How to complete this task — Pictures aside, repeat every entry exactly.
╭─ The input
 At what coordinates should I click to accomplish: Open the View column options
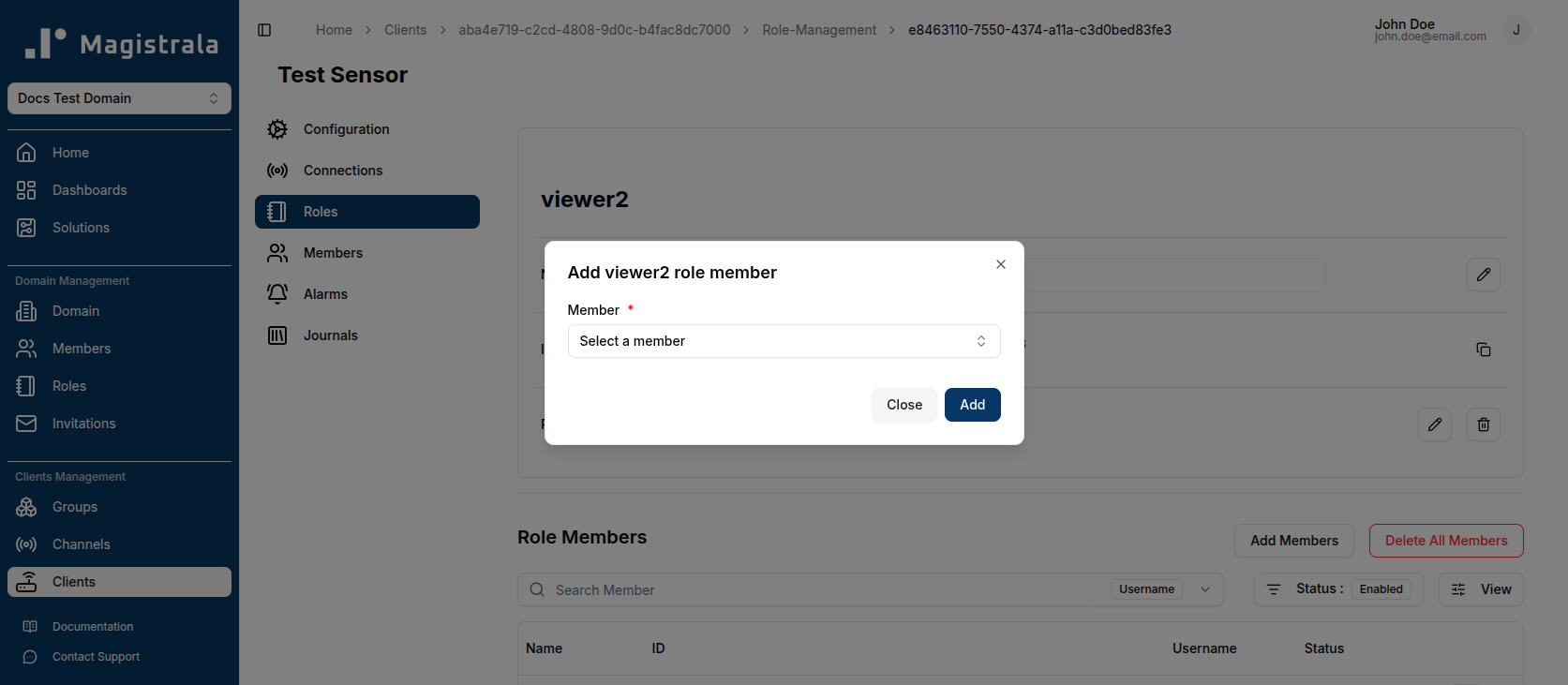[1481, 589]
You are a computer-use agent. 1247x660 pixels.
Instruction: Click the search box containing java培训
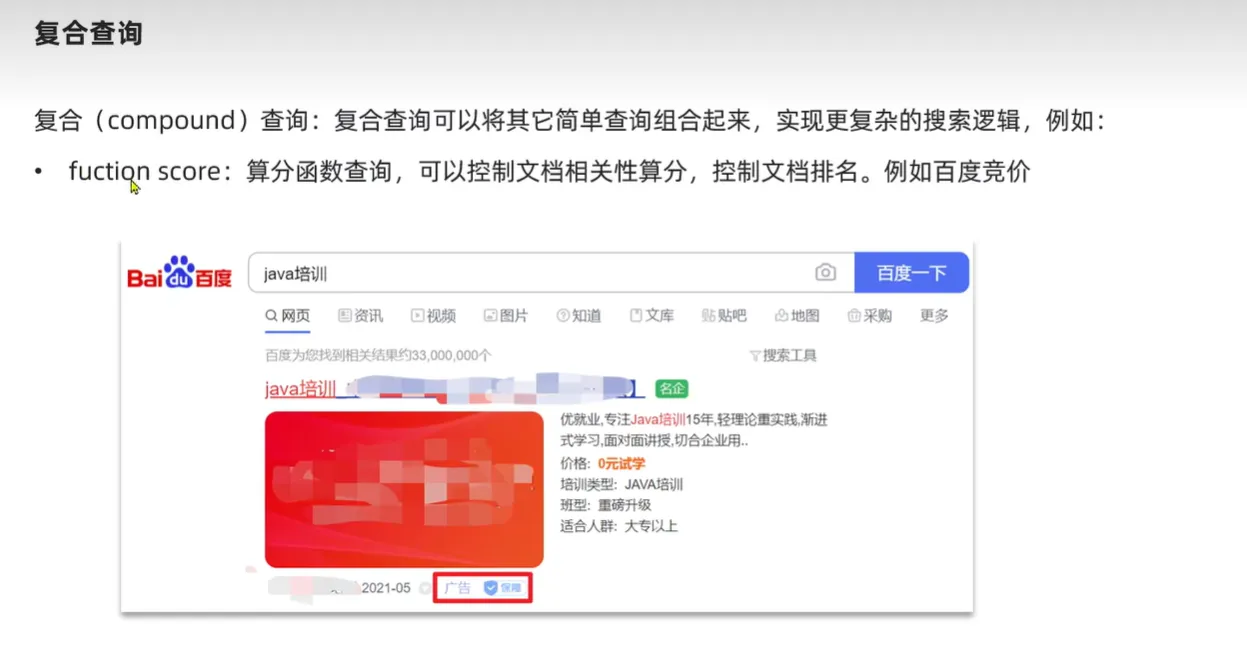point(530,273)
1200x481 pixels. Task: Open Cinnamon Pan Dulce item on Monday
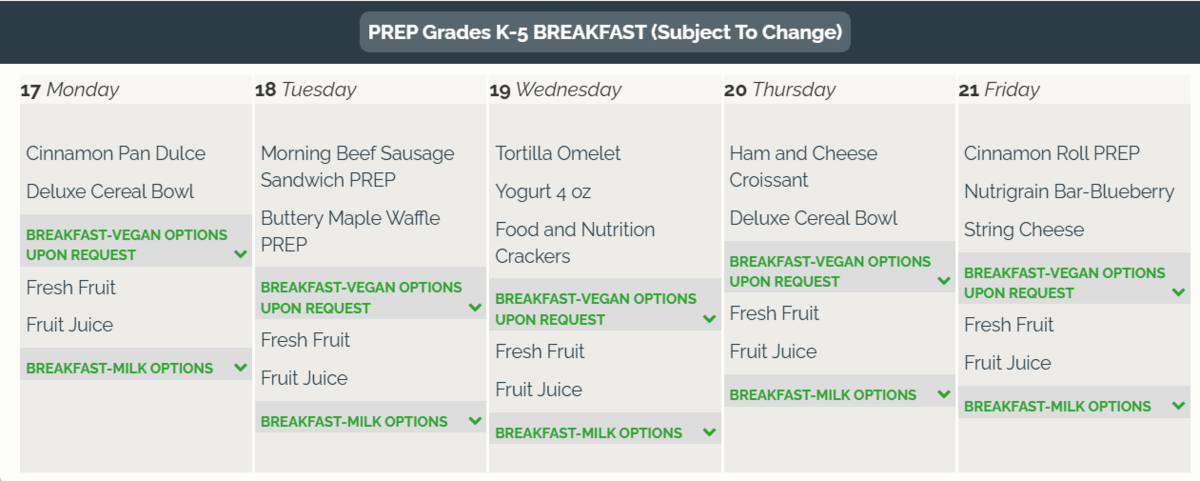click(x=116, y=153)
╰─
Exercise solution —
 At what coordinates should I click to accomplish: Open the View column options
[1481, 589]
You are a computer-use agent. 1247x660 pixels.
Instruction: Click the search box containing java培训
point(530,273)
1200x481 pixels. Task: Open Cinnamon Pan Dulce item on Monday
click(x=116, y=153)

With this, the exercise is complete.